*TRY IT*
All lines from the one holding "Task: Select the USS tab" to the end of the listing are to be output exactly, both ends included, with any pictures left out.

*INPUT DATA*
---------------
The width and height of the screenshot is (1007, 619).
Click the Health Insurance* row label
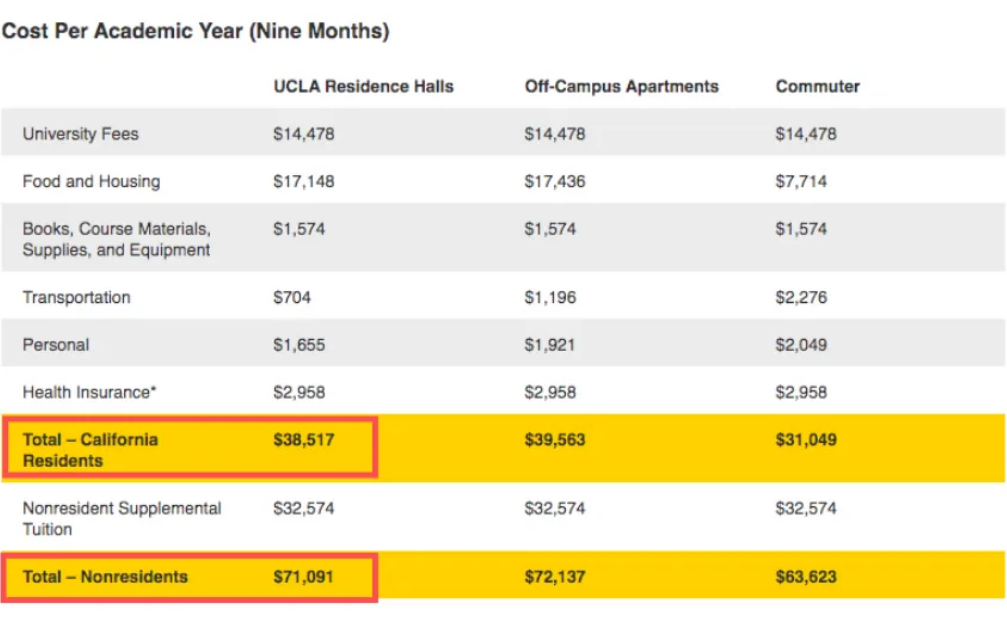[90, 393]
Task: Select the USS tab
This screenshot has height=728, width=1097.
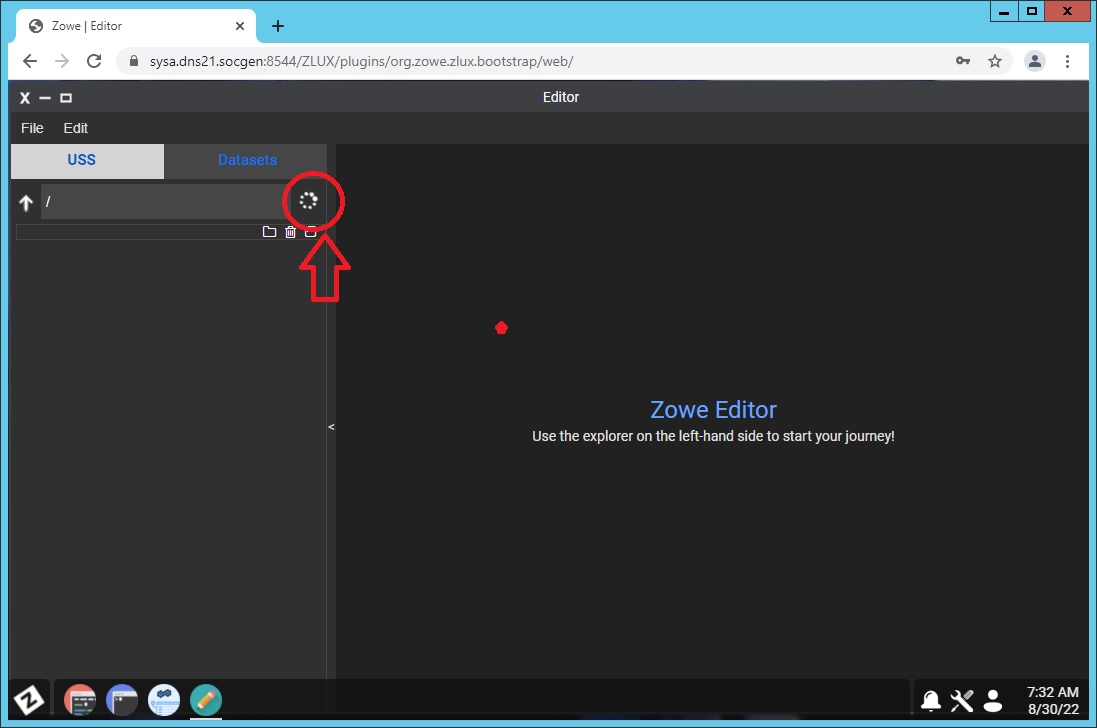Action: tap(81, 160)
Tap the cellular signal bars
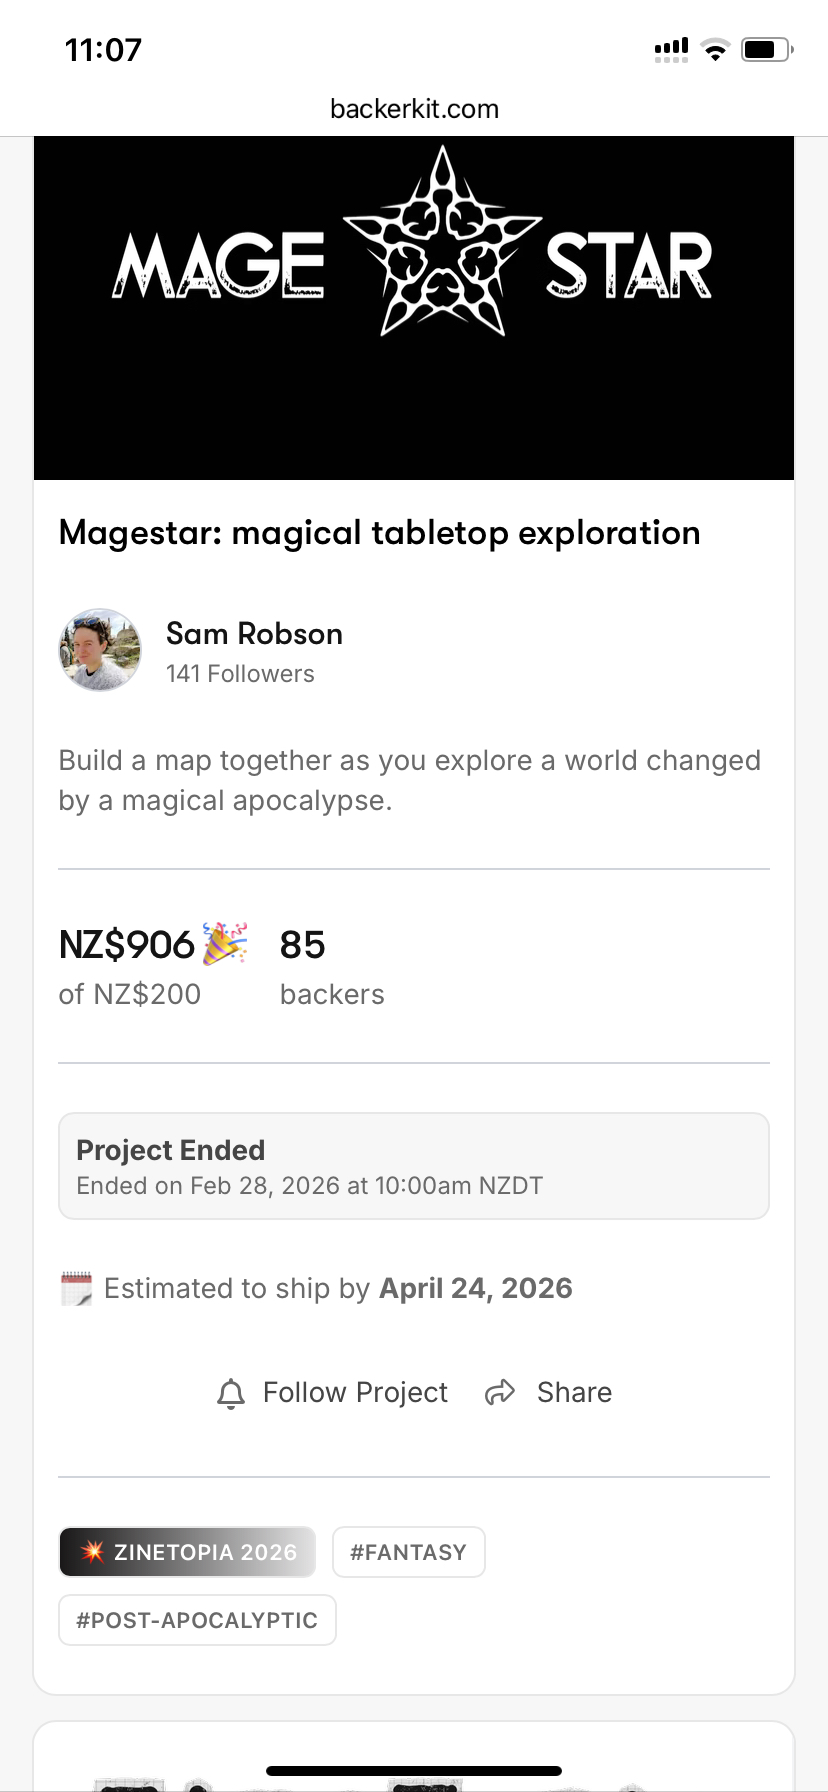The width and height of the screenshot is (828, 1792). (671, 50)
---------------
*RESULT*
Task: Select the USS tab
This screenshot has height=728, width=1097.
Action: tap(81, 160)
Tap the cellular signal bars
The width and height of the screenshot is (828, 1792). (671, 50)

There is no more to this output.